PROBLEM STATEMENT
Please show all lines of the records that include "agent".

DATA SHOWN
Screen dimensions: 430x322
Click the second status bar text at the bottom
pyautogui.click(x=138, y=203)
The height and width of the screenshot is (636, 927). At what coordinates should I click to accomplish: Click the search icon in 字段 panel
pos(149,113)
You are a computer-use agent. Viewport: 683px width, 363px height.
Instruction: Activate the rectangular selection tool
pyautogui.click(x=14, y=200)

...

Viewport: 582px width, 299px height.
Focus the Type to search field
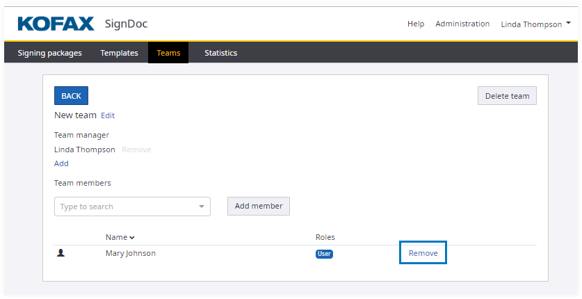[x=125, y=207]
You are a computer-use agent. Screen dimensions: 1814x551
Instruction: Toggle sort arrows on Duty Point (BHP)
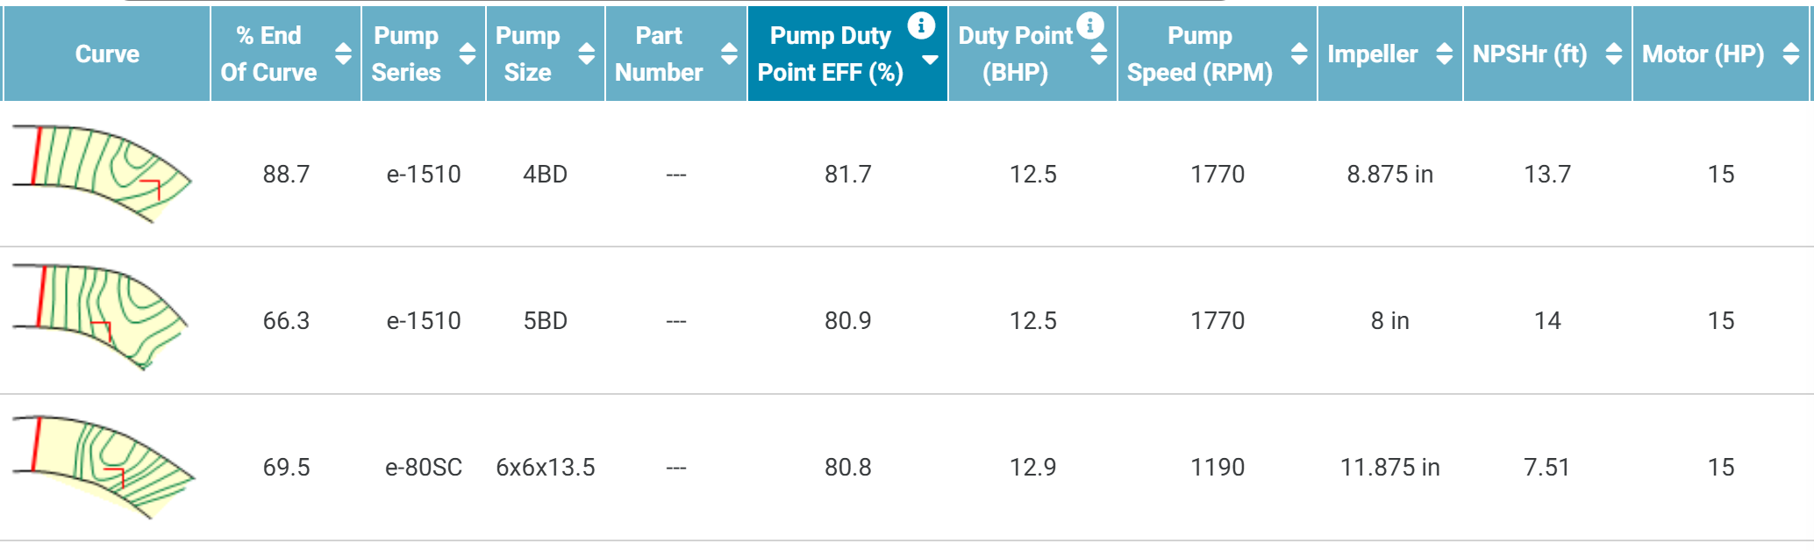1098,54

RESULT FOR THIS TASK
You are a computer-use agent. Viewport: 683px width, 363px height.
You are a computer-use agent. Screen dimensions: 1814x551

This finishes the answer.